-- Data to process follows --
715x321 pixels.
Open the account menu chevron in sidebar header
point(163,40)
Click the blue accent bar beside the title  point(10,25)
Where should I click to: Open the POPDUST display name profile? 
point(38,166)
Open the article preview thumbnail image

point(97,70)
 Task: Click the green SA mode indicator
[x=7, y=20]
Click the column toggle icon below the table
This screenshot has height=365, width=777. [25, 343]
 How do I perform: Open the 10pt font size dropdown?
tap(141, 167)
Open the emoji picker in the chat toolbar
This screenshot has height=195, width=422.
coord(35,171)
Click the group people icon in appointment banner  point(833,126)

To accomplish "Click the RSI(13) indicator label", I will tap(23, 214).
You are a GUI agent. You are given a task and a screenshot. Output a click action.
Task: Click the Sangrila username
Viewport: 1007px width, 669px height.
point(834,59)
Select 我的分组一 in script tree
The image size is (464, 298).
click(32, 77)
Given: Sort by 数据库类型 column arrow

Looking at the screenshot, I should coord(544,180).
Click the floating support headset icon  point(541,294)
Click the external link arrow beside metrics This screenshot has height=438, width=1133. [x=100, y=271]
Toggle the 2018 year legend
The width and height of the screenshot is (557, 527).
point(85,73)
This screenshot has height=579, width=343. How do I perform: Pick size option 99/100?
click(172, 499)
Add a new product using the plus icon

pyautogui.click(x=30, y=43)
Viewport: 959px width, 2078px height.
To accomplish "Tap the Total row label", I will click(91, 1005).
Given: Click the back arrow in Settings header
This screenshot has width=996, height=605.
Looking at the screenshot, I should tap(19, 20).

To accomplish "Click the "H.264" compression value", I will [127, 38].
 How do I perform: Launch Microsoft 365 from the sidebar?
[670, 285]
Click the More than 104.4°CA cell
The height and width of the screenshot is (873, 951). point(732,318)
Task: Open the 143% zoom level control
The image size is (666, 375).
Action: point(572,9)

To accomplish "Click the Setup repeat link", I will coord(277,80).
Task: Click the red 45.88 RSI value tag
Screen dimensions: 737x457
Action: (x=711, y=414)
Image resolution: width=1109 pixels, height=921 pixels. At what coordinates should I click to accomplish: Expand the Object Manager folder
-- Data to process concluded --
* [Exercise details]
Retype only the lines running from the top of the listing to the line that holds "Click the blue", both ends included.

* [Answer section]
715x321 pixels.
Open the account menu chevron in sidebar header
point(163,40)
Click the blue accent bar beside the title  point(10,25)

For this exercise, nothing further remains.